(Stored items)
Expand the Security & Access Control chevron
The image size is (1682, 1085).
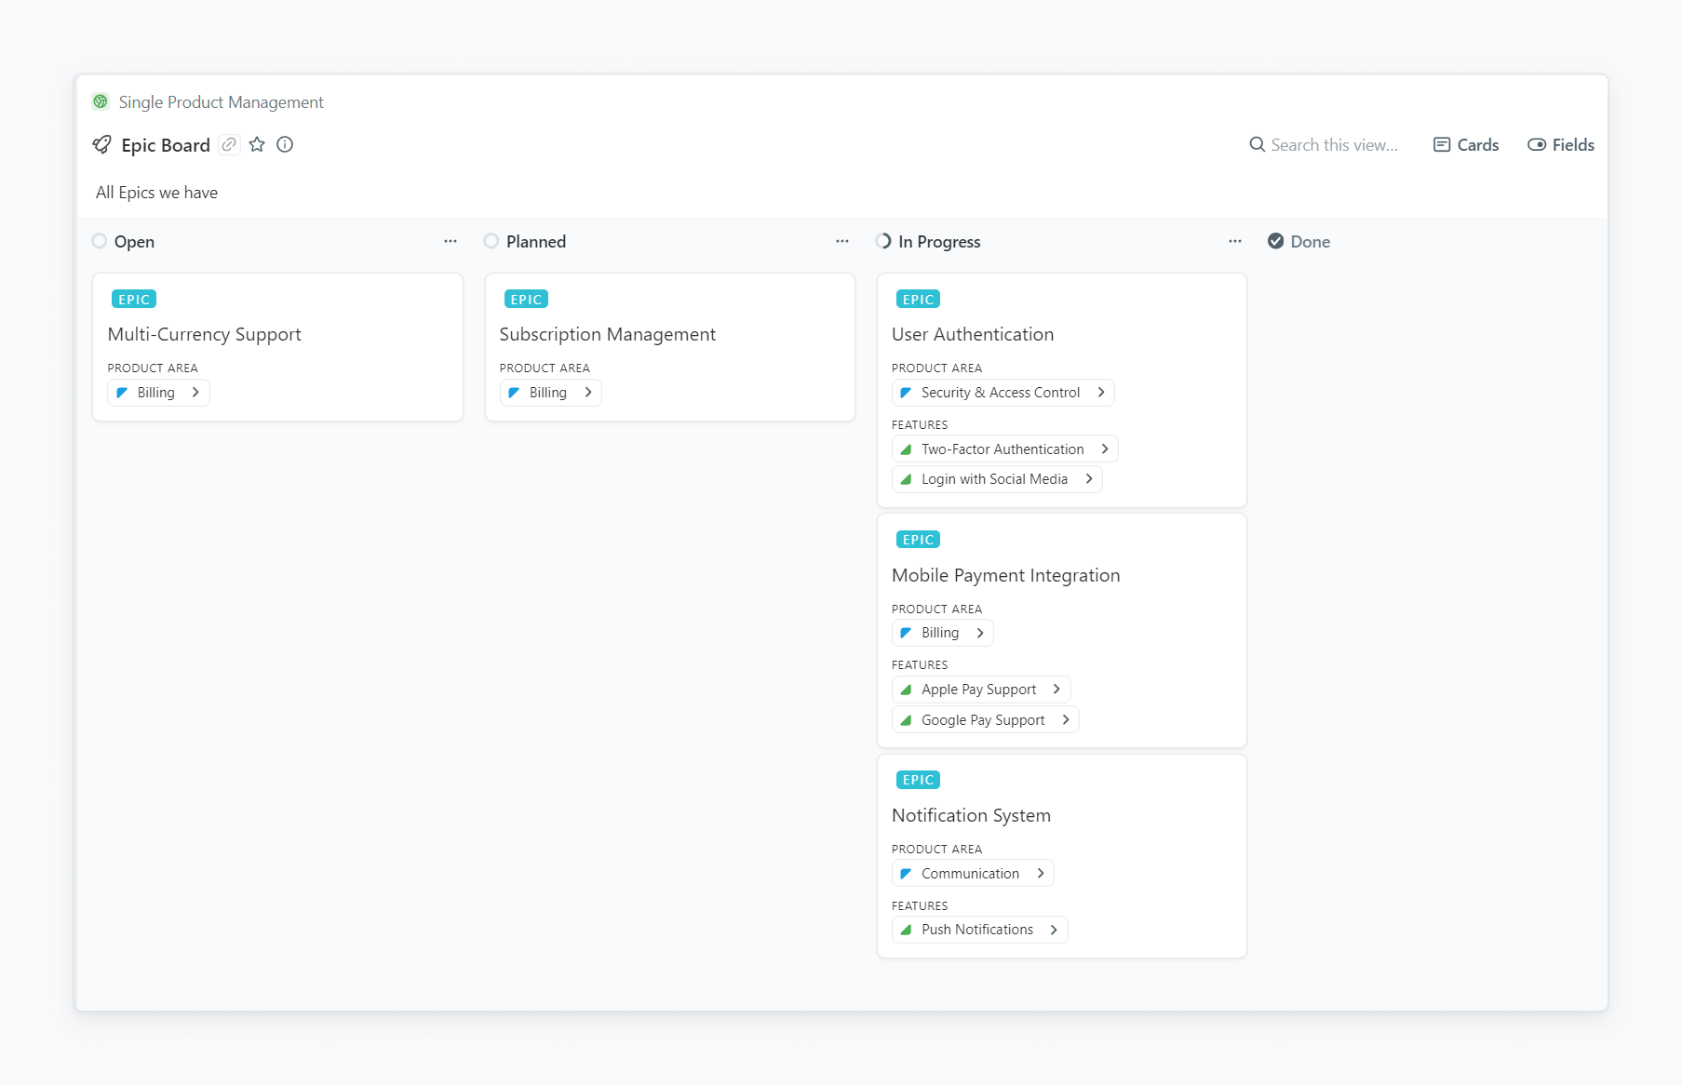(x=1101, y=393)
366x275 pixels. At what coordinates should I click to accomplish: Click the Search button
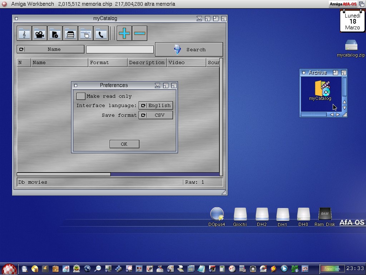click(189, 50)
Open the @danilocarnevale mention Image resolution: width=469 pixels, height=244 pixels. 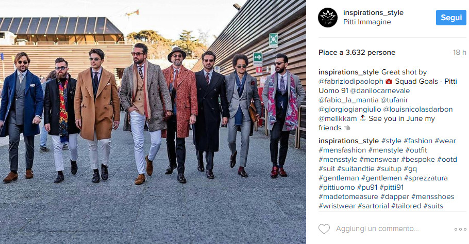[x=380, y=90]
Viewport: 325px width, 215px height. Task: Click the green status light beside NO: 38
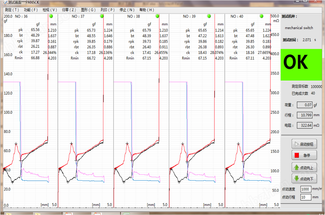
---
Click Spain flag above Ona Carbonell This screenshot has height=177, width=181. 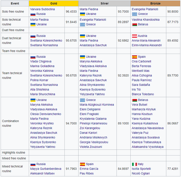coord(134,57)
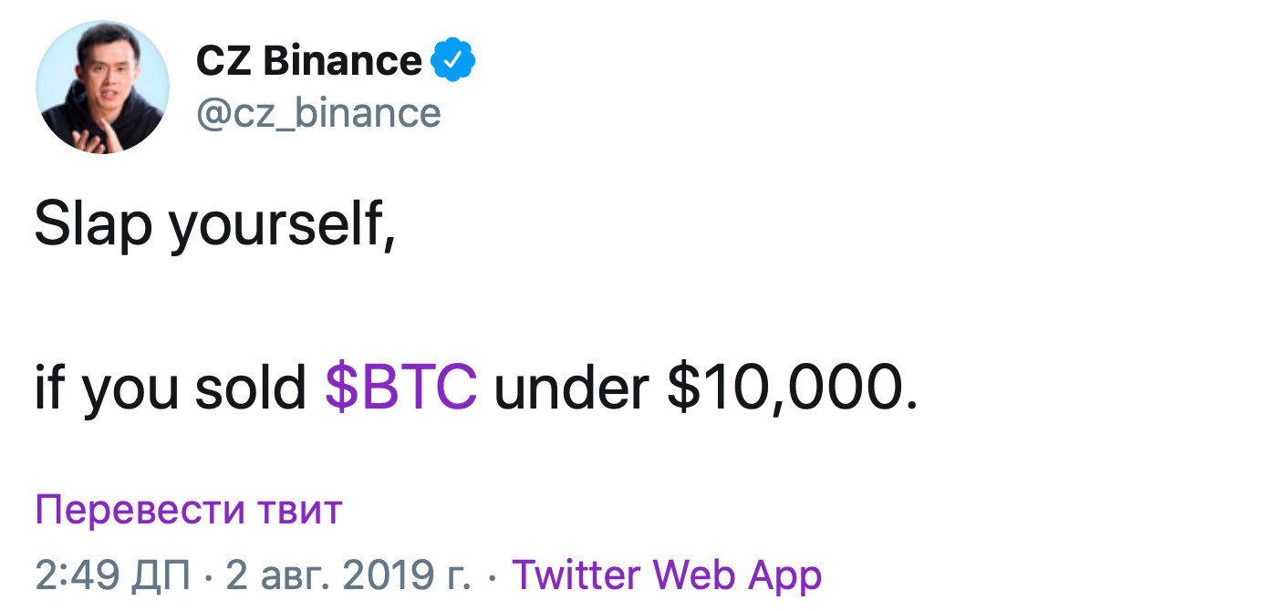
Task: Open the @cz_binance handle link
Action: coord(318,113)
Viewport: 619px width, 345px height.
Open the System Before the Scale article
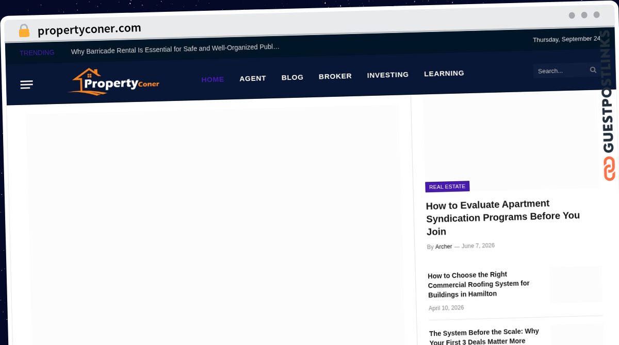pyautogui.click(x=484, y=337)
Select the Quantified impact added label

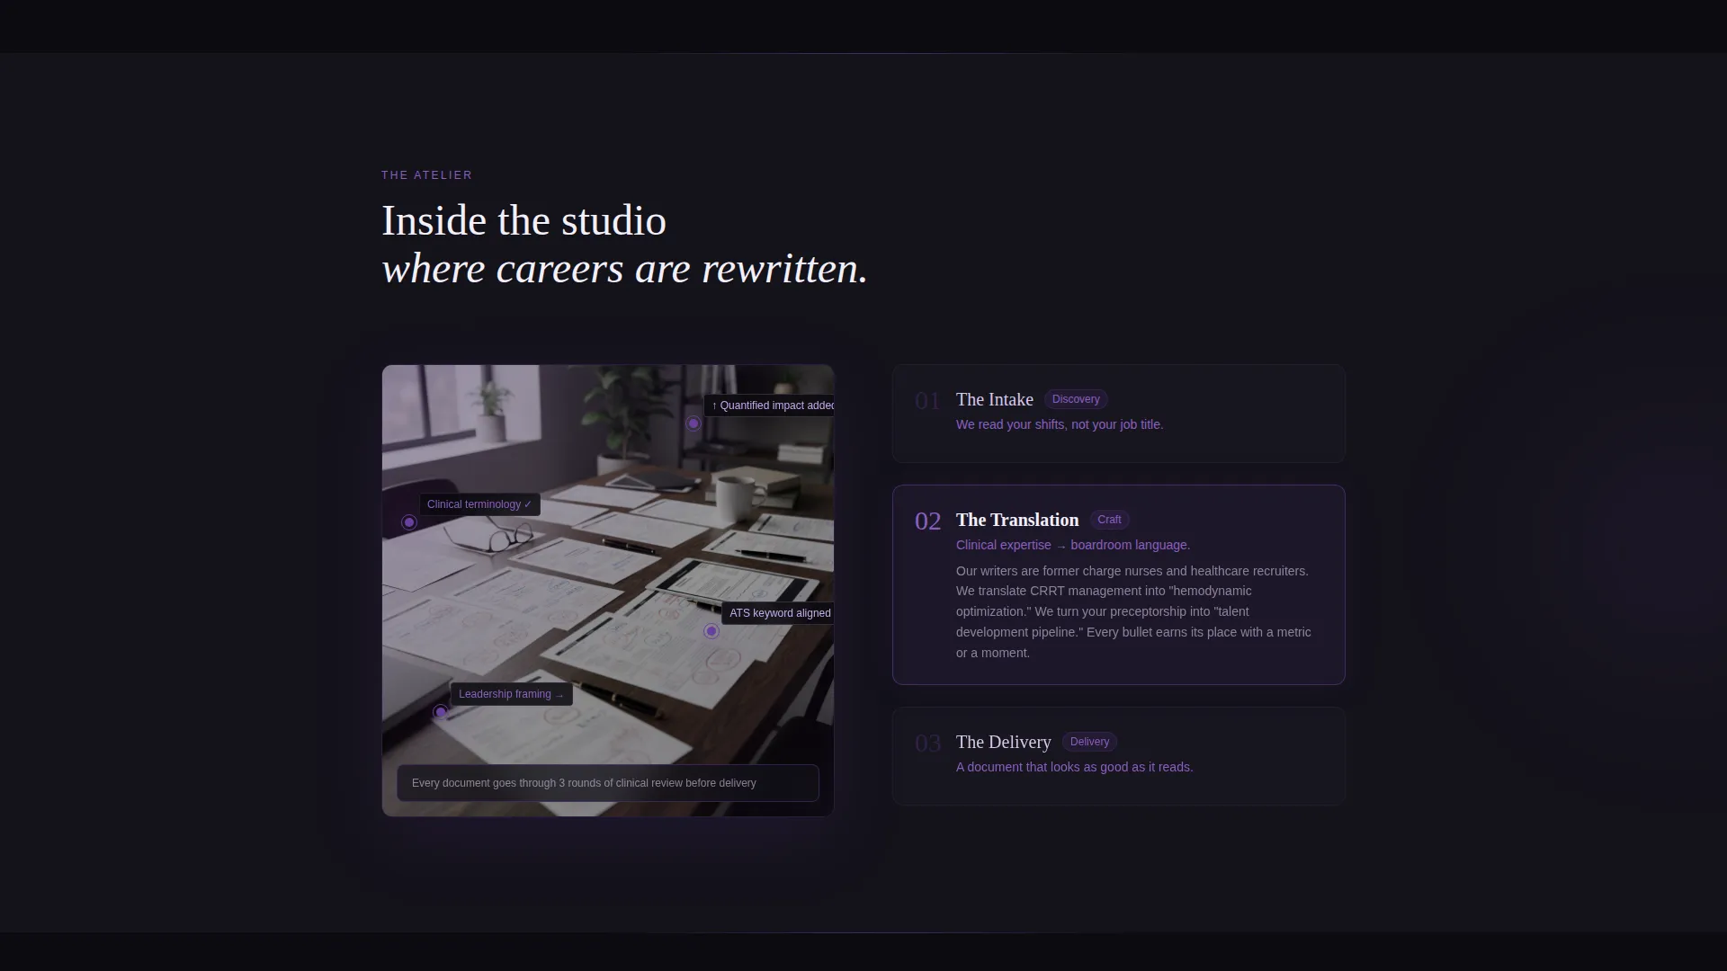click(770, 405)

- [PROBLEM DETAILS]:
Give the number of lines above in which the word "Viewport" appears, and nothing more.

- [SOLUTION TO THE PROBLEM]:
2